Control of the human inhibin alpha chain promoter in cytotrophoblast cells differentiating into syncytium.

Abstract

Inhibins are dimeric proteins consisting of a common alpha subunit linked to one of the beta subunits, beta A or beta B. During pregnancy, the placenta is the main source of inhibin A production and the in-vitro transformation of cytotrophoblast cells into syncytium is associated with an inhibin alpha subunit mRNA up-regulation. In this study, the 5' region of the human inhibin alpha gene was isolated and sequenced. Three transcription initiation sites were identified. When transiently transfected in trophoblast cells with a luciferase reporter vector, the sequence displayed promoter activity.
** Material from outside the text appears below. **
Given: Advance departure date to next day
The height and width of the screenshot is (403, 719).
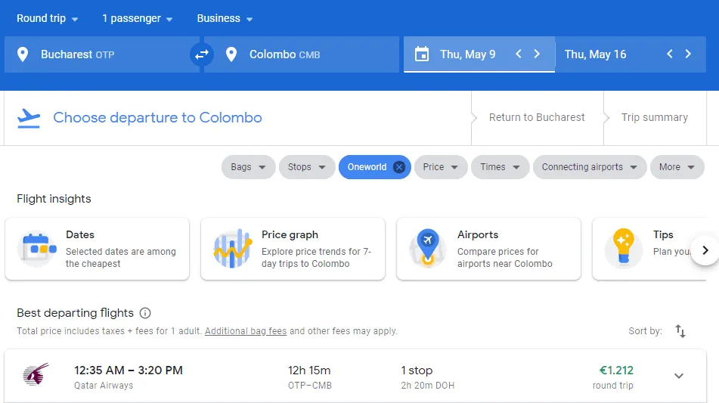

DNase I footprinting and electrophoretic mobility shift assay (EMSA) analysis showed a specific DNA-protein interaction in the promoter when using cytotrophoblast nuclear proteins. This interaction was weaker with syncytiotrophoblast nuclear proteins. Moreover, the deletion of this DNA-protein interaction region suppressed the promoter activity. In an attempt to identify this factor, the potential binding of known factors delta EF1, AP1 and NFE2 were excluded by competition EMSA experiments. We suggest that it may correspond to an undescribed protein interaction. The identification of the human inhibin alpha promoter could help in understanding the mechanisms modulating inhibin gene transcription. Moreover, the identification of a factor, whose presence is related to the trophoblast cell differentiation state, could help in understanding the transformation of cytotrophoblast cells into syncytium.